And in the conclusion to the book, it's just on my mind, right? It just turned it in yesterday.
I was writing about how planning is the right thing up until it's not. Right?
And at that point, changing your plans is the right thing. And I think a lot of what the Dao
points to and I think a lot of what wisdom in general points to is this ability to respond
to the fact that life never sits still.
We don't sit still, we're always changing, life is always changing, the people around
us are always changing.
That's another key Tao thing, right?
Everything is in constant motion.
And so to think that we can set up a position, a plan, an approach, approach a tactic whatever it is and that that thing is going to be the only thing we need
is to be mistaken about how life works and
the fluidity the flexibility that you're talking about to sort of move as life moves
you know, I think a plan and you're a productivity guy, right? You talk about plans like you help me with plans.

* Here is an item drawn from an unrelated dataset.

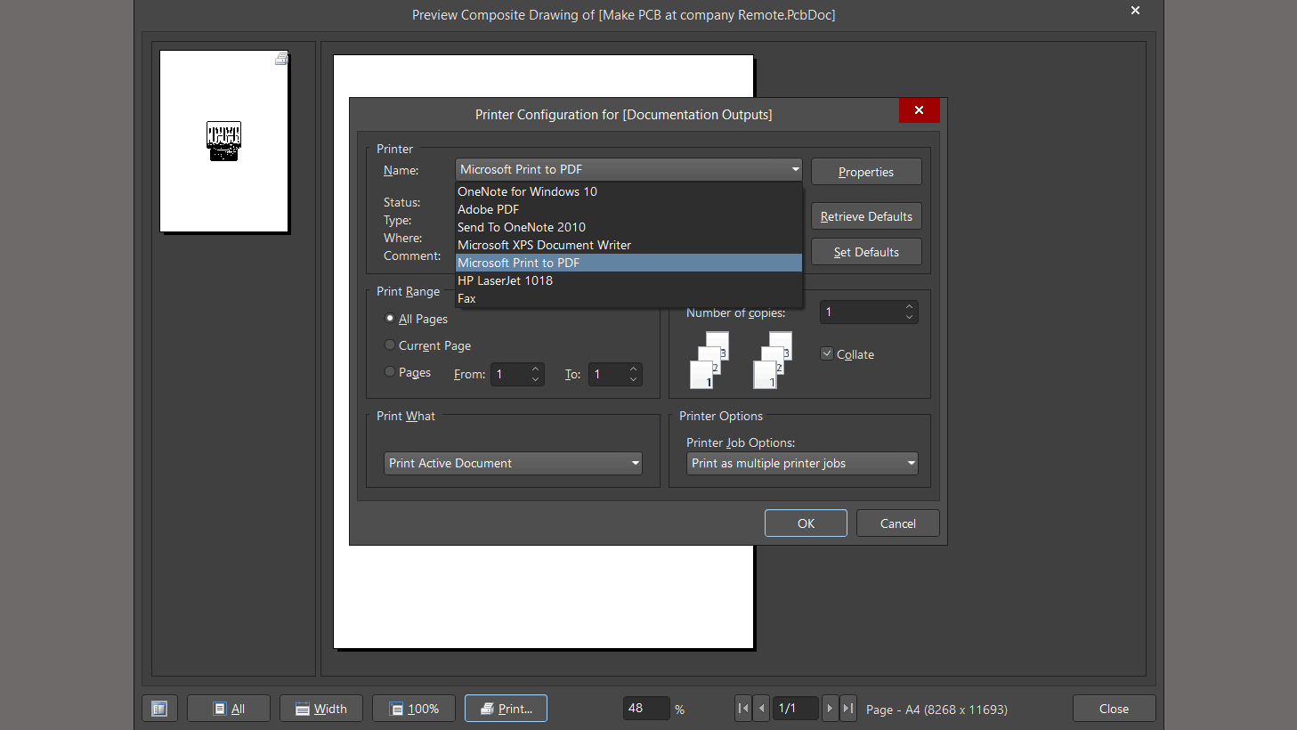Select the All Pages radio button
This screenshot has height=730, width=1297.
click(390, 318)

And you help me realize when, okay, well, that plan isn't going to work, is it?
Or we thought the world looked like this, but now it looks different.
How are we going to respond?
And to me, that's what wisdom is.
All right, let's try and transition from where we are now into what Rebind is.

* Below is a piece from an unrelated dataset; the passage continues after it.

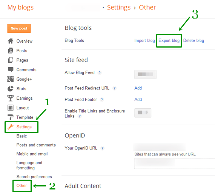215x194 pixels.
Task: Click the Export blog link
Action: click(169, 40)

So Eric, throughout the conversation, we've sort of floated through the Rebind project
that you've done and how that can be a helpful tool to start understanding the DAO, to go
beyond knowing that the DAO ditching is there, to maybe being stumped by the DAO ditching,
to actually deeply understanding it.
So, what is this project?
And I'm curious because
there are a lot of reasons one does projects. Why did you choose to do this project in this time,
especially as you have a book coming, you know, coming forward at the same time?
One of the books that I've spent the most time with in my entire life is the Dao De Qing. It's
an ancient Chinese manual for living well that somehow also reads like poetry.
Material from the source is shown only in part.